Suz decided to stay at the coach and get caught up on the wash and things, and I headed off to take in the sights on the "red loop". It is the longest of the shuttle loops and is very scenic. But first, I had to stop at Yavapai Geology Museum for a better understanding of the canyon and its formation. The following quotes and paraphrases from the park brochure.

"The rocks exposed within the Grand Canyon range from fairly young (relatively speaking) to relatively old. Kaibab Limestone, which forms the caprock (white section) on the rims of the canyon, formed 270 million years ago. The oldest rock within the Inner Gorge at the bottom of the canyon date to 1,840 million years ago. for comparison, the earth is estimated to be 4,550 million years old."

"Beginning about 70 million years ago, heat and pressure generated by two colliding tectonic plates induced mountain building in western North America. An area known as the Colorado Plateau was raised more than 10,000 feet but was spared most of the deformation and alteration associated with most uplifting of strata."

This high plateau is the canvas upon which the Colorado River carved the canyon. Over its 277 miles, the canyon varies in width from the South Rim, ranging between 8 and 16 miles across. The photo from the museum shows the layers through which the river carved the canyon over the past 70 million years - incredible isn't it? (NOTE: If you double click on a photo, it will go full screen)

Thank goodness the sun was shining brightly and the sky was clear blue! I stopped at Powell Point first and got some good shots. Then back on the next bus 15 minutes later and on to Hermits Rest. The building was designed by a female architect in the early 1900s. It is built of stone right on the edge of the precipice, and was a favorite destination for the earliest travelers to the canyon. the large stone fireplace was a preferred spot after a long days travel on horseback.

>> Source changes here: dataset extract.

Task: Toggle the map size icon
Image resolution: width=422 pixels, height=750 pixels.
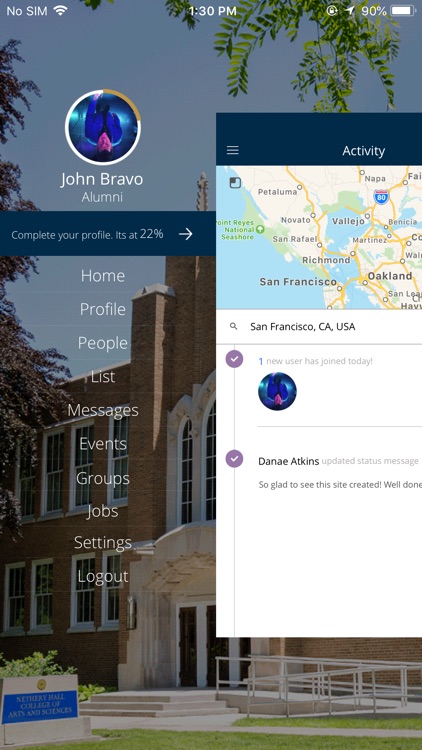Action: [235, 183]
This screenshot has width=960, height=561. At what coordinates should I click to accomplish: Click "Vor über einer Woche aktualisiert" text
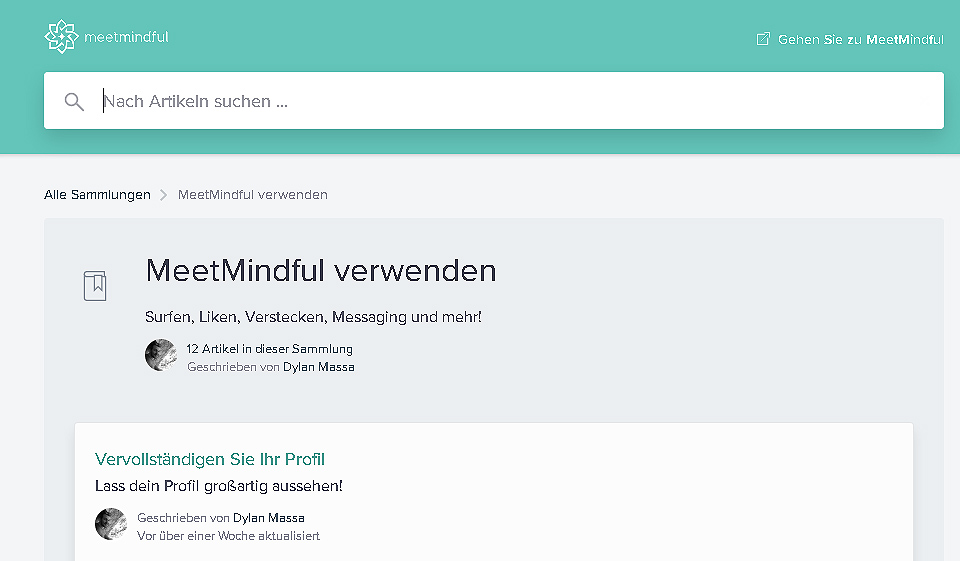[228, 536]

After a time, it was back on the next bus for the return trip to the hotel area. When I arrived, it was around 11:15 and the line-up for the "red loop" bus was around 100-plus people, meaning at least a 30 minute wait to board a bus

The hotel area is also the terminus of the Santa Fe railroad spur that has brought visitors to the canyon for generations. the old station is still in operation and trains still arrive on a regular basis. Having finished the tour, I headed back to the coach. Suz and I then went across the street to the IMAX theater and took in the Grand Canyon film - it is spectacular, and we agreed it was a great way to end our visit to this magnificent area. Tomorrow we leave for yet another great adventure - Navajo National Monument, and later, Monument Valley where we will spend the next couple of days. Until then, Cheers!